__EXERCISE PROMPT__. Wherever "computer" turns up in the entries, copy out the line that holds it.

═══ EXTRACTED ENTRIES ═══

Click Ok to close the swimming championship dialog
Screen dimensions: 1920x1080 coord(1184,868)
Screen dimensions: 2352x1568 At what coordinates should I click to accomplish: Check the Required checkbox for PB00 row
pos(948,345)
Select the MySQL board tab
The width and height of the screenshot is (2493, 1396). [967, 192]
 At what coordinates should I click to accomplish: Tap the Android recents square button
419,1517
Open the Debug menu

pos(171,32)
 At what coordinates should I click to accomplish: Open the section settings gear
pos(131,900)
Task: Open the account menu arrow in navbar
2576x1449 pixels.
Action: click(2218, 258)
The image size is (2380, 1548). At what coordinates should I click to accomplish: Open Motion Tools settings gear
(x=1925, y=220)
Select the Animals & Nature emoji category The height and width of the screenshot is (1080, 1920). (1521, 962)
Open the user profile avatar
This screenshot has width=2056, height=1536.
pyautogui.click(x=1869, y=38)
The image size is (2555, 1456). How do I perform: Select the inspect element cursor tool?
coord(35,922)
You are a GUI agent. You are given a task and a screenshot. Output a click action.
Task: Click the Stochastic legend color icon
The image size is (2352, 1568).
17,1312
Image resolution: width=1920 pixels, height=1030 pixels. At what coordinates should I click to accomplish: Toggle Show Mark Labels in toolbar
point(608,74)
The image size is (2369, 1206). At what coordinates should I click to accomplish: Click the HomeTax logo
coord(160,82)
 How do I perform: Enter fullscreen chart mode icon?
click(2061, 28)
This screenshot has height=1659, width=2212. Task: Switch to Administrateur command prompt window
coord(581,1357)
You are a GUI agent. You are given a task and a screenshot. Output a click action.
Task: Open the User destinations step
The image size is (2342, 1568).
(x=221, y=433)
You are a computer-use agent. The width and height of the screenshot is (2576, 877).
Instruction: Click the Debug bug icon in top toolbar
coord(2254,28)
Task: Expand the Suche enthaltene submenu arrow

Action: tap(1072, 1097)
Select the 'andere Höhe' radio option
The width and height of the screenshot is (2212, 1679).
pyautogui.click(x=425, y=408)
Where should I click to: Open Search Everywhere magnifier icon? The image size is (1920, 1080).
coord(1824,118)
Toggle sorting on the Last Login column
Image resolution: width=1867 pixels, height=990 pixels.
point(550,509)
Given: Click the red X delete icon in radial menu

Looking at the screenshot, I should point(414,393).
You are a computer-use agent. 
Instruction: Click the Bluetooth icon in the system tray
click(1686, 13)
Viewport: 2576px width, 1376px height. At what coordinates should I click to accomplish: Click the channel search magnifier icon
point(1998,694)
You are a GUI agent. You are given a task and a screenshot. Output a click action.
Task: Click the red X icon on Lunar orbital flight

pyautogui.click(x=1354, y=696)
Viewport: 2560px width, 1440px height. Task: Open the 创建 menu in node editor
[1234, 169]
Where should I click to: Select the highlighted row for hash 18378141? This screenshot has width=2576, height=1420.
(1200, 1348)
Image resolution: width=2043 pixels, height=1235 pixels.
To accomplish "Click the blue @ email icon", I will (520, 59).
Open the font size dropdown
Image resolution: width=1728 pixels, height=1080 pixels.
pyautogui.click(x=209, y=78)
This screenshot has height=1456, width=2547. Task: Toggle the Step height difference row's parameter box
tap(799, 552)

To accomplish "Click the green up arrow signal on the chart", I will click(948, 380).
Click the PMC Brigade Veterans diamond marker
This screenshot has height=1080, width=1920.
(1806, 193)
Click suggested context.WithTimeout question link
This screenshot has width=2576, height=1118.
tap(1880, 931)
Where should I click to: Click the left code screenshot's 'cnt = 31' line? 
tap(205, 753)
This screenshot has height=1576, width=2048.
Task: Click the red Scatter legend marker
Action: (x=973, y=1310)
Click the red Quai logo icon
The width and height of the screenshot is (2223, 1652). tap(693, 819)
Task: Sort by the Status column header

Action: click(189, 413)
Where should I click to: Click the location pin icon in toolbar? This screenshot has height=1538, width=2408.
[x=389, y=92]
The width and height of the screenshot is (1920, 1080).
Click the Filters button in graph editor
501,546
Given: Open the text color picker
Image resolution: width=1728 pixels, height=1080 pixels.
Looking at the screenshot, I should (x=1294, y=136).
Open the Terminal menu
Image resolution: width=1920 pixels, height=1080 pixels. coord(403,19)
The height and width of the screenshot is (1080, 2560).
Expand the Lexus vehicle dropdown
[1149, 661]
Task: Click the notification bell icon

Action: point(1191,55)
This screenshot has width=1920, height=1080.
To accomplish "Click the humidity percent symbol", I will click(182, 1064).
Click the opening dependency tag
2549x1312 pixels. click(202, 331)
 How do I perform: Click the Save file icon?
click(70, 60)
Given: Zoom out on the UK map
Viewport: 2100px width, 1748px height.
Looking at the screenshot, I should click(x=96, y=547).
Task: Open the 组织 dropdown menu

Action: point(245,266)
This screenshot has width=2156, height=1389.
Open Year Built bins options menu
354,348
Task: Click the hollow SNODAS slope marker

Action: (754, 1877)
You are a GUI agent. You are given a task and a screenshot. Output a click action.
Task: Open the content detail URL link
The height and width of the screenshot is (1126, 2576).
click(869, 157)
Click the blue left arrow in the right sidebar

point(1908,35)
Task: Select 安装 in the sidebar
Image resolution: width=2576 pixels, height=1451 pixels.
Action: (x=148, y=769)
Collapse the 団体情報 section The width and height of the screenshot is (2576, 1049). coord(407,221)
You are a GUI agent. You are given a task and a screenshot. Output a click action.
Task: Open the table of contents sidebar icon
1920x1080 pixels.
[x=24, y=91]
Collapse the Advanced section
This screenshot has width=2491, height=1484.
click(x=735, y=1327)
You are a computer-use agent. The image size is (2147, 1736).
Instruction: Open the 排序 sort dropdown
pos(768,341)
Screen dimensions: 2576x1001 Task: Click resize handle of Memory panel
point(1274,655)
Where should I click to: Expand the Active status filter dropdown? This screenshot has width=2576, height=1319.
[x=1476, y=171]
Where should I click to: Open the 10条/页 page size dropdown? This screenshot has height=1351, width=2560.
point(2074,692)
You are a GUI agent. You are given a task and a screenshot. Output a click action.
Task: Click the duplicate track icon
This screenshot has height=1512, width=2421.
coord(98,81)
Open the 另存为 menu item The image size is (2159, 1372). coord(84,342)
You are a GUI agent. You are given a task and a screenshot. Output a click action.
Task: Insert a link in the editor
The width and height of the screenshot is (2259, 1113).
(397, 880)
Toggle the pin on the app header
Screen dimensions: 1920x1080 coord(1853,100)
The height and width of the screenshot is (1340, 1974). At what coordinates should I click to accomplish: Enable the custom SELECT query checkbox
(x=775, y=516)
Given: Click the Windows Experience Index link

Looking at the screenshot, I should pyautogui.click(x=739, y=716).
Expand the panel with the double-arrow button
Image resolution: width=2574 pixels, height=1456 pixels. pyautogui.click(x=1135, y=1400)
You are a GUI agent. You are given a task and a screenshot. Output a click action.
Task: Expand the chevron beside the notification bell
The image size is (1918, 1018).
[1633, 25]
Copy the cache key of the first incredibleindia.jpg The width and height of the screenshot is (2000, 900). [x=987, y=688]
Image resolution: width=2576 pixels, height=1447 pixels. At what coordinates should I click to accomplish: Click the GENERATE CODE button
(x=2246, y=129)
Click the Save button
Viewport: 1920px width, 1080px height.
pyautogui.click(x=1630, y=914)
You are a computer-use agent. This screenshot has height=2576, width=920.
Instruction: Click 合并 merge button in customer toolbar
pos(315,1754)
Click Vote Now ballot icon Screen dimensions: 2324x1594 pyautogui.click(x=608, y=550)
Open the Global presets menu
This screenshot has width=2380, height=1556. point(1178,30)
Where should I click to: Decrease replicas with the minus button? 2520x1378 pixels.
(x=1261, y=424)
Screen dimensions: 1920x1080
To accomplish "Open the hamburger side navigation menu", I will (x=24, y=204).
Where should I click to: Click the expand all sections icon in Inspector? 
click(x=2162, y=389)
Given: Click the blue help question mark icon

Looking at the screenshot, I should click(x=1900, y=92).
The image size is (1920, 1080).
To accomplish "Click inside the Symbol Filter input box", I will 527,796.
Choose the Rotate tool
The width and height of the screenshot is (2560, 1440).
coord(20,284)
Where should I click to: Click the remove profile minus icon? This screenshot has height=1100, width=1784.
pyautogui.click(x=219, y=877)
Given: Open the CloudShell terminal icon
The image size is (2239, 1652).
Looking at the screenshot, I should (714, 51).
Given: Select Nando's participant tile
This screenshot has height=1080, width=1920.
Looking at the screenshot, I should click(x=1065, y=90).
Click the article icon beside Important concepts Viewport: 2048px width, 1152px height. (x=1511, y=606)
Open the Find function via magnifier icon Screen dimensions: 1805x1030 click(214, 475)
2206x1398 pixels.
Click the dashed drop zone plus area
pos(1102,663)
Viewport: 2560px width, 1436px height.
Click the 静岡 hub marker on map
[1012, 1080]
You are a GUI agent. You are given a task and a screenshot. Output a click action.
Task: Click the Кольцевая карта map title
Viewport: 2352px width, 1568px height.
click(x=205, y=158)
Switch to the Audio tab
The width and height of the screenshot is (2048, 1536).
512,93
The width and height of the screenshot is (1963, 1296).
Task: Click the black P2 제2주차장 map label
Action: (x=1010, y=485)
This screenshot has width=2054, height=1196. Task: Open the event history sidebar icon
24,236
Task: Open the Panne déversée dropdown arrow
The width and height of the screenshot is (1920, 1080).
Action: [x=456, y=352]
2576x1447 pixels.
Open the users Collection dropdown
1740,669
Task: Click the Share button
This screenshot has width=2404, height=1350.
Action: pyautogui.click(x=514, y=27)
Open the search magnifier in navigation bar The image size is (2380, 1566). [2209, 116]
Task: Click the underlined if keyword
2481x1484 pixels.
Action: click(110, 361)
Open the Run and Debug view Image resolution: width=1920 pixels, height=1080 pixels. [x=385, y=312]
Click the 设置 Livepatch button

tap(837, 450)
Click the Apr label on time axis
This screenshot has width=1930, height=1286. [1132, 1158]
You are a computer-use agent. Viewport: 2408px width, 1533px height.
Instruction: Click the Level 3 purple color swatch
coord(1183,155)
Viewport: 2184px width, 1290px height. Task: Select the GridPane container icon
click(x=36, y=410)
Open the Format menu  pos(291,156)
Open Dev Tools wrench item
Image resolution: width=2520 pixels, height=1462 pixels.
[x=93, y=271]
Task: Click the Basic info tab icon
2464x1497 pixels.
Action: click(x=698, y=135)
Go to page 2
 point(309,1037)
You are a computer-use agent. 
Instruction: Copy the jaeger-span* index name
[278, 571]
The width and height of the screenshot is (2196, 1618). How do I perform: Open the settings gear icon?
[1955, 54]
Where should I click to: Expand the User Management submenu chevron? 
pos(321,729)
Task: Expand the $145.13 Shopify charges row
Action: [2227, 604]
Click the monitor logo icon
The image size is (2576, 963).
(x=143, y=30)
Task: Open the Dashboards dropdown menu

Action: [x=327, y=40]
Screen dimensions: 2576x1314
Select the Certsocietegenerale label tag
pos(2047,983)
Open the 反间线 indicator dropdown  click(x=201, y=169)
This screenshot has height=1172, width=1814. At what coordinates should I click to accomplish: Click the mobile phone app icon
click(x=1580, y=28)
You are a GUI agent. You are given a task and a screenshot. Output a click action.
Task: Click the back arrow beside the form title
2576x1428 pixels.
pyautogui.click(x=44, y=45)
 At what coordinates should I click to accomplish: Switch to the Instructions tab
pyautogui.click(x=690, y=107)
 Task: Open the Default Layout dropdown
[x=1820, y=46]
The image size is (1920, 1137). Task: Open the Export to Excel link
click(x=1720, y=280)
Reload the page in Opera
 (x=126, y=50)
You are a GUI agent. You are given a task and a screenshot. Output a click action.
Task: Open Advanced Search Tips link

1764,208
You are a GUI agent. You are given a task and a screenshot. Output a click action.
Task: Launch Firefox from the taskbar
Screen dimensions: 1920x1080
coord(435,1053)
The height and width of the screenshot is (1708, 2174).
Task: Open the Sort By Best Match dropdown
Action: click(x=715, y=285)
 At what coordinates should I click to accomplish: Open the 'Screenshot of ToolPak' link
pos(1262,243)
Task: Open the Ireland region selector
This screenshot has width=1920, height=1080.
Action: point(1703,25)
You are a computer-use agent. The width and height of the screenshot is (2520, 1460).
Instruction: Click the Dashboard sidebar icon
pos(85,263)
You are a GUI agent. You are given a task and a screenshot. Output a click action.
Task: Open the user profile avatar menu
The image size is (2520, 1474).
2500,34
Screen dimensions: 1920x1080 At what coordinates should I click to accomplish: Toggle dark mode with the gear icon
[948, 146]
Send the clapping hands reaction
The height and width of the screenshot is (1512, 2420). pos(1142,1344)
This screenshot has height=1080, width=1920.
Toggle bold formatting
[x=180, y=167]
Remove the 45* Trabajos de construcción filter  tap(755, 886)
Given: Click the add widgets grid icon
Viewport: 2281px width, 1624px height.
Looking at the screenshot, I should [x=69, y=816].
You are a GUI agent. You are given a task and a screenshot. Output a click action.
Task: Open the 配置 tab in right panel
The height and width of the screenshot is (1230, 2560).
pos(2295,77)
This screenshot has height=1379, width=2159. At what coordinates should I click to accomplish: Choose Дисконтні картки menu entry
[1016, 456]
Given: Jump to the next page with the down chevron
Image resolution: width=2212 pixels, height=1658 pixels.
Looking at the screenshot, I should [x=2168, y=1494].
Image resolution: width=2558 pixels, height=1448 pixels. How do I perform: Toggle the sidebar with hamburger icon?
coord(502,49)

═══

__ANSWER TO THIS TASK__.
You are a computer-use agent. The width and height of the screenshot is (2576, 877).
You are a computer-use agent. 
You are a computer-use agent. The image size is (2147, 1736).
You are a computer-use agent. This screenshot has height=2576, width=920.
You are a computer-use agent. Viewport: 2408px width, 1533px height.
You are a computer-use agent. 
You are a computer-use agent. The width and height of the screenshot is (2520, 1460).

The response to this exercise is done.